The energy of “Breathless” bleeds nicely into one of the album’s six non-pop tracks, “Tears in the Club”. “Tears in the Club” is not only the track most reminiscent of Kingdom’s older works, but also comes with specific sonic callbacks to one Kingdom’s most well-known hits, “Stalker Ha” off of his 2011 Dreama EP. The pop cuts wallow in a kind of boozy attachment. SZA assumes an elegantly wasted stance on her two contributions, at first sounding wine-drunk and disoriented on “What Is Love”, slithering on and off the beat, and then predicting before a kind of skin-shedding hook up that “I’m gonna take a sip and lose my way tonight” on “Down 4 Whateva”. “Tears in the Club”, comparatively, is all paranoia and dark feels, a cinematic second act of perpetual anxiety and rootlessness with its sinister piano and trap-does-’70s horror film vibe.
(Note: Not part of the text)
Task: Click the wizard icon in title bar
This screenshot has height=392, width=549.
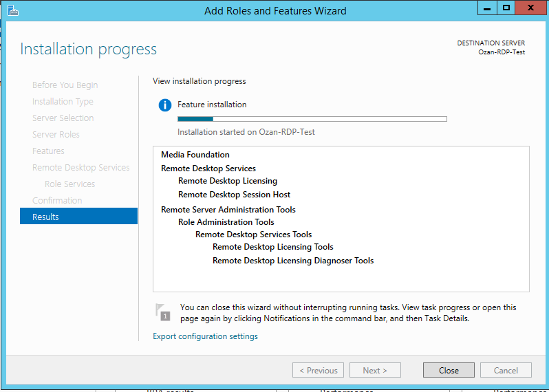Action: [x=12, y=10]
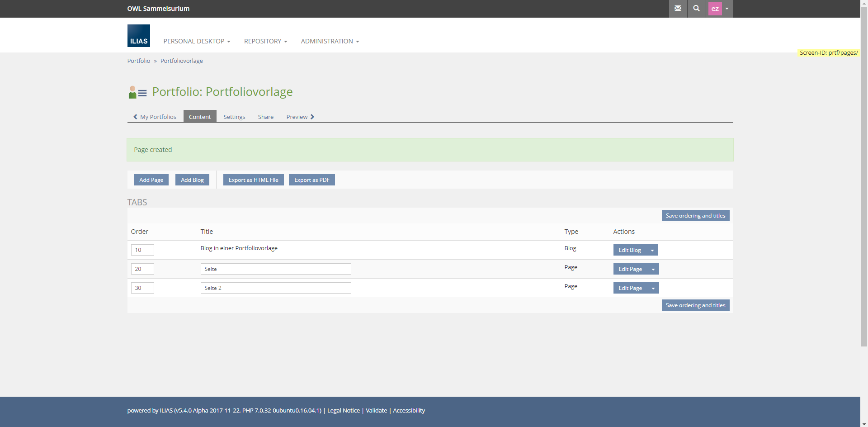
Task: Go back to My Portfolios
Action: coord(155,117)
The rest of the cuts are nothing to skip over either and lend extra weight and resonance to the songs surrounding them, making Tears in the Club an experience best listened to as a whole. “Each and Every Day” is almost off-puttingly centered and well-postured around a traditional beat, perhaps taking cues from Sophie in its minimalism. Its simple rhythm-based chorus cuts out melody altogether and then resumes for mantras of the words “Each and Every Day” while the pitched-up voice of Najee Daniels chirps “ok, ok, ok”. The self-betterment routine continues into the uncomplicated and swoony cut-ups of “Nurtureworld” which beg the listener to “take me away”, as the listener and producer drift together.
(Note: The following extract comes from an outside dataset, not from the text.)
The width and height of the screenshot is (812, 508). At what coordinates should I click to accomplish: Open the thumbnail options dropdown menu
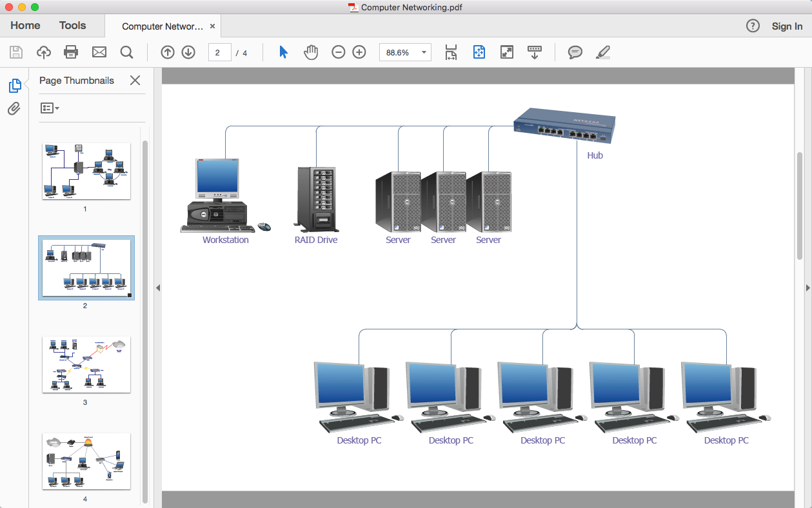pyautogui.click(x=50, y=108)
Although three years in the making, it’s increasingly hard to hear this or any album without 2017 ears. In the wake of Trump’s despicable first few weeks, I found myself listening more and more to a playlist I’d constructed of intensely melancholy music, realizing that I’d done so because I hadn’t yet given myself permission to be sad. The main takeaway I get from listening to Tears in the Club on repeat is the overwhelming feeling of “you can’t go home again”. “Something’s gotta give right now,” Syd says. SZA takes this a step further saying, “I’ll be into you even when you ain’t around me / I’ll be missing you even when you been around me.” For every transcendent feeling of closeness in the clubs this year, there’ll be plenty others where one couldn’t feel any more distant from who’s standing right next to you. The urgency of being here now vs. the creeping sense of slowly becoming an island haunts this moment, with our interconnected sociality simultaneously culling common causes and confirming our isolationist biases.
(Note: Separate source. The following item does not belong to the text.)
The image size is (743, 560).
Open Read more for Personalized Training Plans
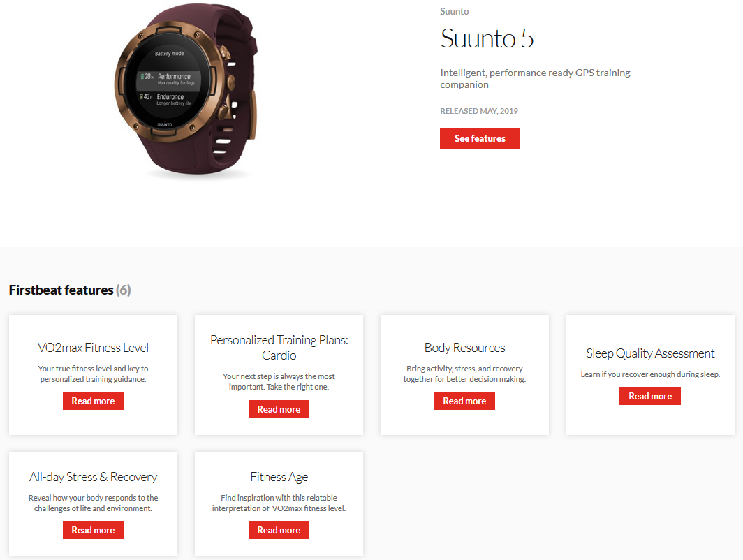coord(279,409)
Walking back into the club after having all that’s on Kingdom’s mind is like getting jolted by the nightmare trap of “Tears in the Club”. It’s all darkness and anxiety now. Its visceral grip is as pulsatingly real as it is synthetic. The escape that the naïve EDM pop that the turn of the decade offered now seems like the infamous K.C. Green strip “On Fire”, the flames burning around us as the nihilistic fatalism of #YOLO truly sinks in. The only way through is forward, and we’ll need plenty of forward-thinking pop to help with that. We’ll need lots of songs that can help reform the bonds of community that a club can offer, and which pop can alleviate. Solidarity in suffering, a shared loneliness. We can’t deny ourselves the right to be sad any more than we can deny ourselves the right to dance. Kingdom’s album confronts this from a place that, if not deeply personal, at least feels so.